HecTime
HecTime is one of the most frequently used classes with HEC-DSS. It holds a date and time value, and performs various functions with those, such as incrementing a date/time or returning a date/time in a formatted string in a specific style.
HecTime holds a date component, which is Julian days (day count) since 01Jan1900, and a time component, which is seconds past midnight (for the specified Julian day.) In addition, the date/time “granularity” may be set to specify the precision of the date/time. The granularity says to work with and return the date/time to the nearest second or minute or hour or day. For example, if you were to set the granularity to “hour”, the time would always be displayed with no, or in this case, zero, minutes; you would have 0800 or 0900 for the time, but not 0830. Since DSS generally identifies values to the minute, the default granularity is “minute”. DSS-7 supports data to the nearest second, so “second” granularity may be used for that type of data.

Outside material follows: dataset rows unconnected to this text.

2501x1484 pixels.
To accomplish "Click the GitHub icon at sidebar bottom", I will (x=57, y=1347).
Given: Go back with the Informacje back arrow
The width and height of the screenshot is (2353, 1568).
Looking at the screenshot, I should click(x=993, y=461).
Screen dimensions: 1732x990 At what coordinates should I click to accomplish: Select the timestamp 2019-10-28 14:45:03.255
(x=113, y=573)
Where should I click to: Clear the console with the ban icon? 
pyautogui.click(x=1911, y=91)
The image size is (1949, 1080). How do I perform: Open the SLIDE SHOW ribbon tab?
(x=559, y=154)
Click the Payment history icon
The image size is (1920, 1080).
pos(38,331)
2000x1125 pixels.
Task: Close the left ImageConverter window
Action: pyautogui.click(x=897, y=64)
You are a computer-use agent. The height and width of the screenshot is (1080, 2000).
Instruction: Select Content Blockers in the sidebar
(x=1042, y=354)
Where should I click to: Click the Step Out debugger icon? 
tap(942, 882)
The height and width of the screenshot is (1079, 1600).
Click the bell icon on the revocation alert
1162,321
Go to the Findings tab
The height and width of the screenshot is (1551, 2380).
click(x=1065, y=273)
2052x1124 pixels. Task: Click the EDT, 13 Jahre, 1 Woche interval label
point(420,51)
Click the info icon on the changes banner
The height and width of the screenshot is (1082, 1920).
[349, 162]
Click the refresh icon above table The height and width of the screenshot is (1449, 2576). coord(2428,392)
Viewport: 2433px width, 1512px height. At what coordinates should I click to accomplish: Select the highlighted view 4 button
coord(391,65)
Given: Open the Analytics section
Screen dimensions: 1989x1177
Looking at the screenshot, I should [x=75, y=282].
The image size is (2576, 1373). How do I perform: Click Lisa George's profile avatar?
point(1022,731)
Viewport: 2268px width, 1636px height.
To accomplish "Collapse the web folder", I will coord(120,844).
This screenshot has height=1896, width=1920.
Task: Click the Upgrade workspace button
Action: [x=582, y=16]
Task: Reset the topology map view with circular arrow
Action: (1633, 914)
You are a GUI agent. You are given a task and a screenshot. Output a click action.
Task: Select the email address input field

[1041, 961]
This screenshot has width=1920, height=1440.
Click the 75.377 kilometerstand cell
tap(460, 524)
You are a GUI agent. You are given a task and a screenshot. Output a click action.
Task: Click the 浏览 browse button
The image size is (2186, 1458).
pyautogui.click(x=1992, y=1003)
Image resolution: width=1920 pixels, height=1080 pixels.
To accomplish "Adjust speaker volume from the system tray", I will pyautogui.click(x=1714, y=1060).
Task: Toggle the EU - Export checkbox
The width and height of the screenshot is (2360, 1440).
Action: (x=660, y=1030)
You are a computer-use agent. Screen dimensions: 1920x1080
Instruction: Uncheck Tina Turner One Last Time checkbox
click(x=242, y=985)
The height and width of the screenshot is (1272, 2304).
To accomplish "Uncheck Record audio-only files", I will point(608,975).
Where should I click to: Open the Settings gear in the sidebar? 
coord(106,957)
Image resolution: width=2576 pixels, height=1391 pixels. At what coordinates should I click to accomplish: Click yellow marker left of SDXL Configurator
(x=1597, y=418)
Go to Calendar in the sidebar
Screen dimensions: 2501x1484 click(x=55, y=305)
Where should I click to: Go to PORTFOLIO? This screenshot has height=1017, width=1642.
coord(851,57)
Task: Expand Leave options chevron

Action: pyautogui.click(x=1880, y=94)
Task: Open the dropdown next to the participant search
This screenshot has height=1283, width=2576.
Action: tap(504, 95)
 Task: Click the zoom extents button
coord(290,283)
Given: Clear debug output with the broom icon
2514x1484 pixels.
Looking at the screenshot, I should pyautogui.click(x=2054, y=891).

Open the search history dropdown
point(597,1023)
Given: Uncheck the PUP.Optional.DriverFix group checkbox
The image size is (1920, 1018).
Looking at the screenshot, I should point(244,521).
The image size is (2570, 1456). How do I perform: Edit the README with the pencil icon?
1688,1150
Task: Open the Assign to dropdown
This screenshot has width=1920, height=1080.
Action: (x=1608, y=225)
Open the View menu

HecTime does not support a time granularity of less than one second.
Most data in DSS is reported as end-of-period; for example, a daily average data value cannot be computed until the end of the day. The default reporting for HecTime is end-of-period, meaning that midnight occurs at the end of the day, not at the beginning. A midnight time will be returned as “2400”. Be aware of this, as some other commercial programs (such as Excel) use only beginning of day time for midnight. However, there are some instances where a beginning of period time should be used, for example, the beginning time of the measurement of a data set obtained from radar. HecTime contains a function to return times as beginning of period (“0000” for midnight). See the following for that function.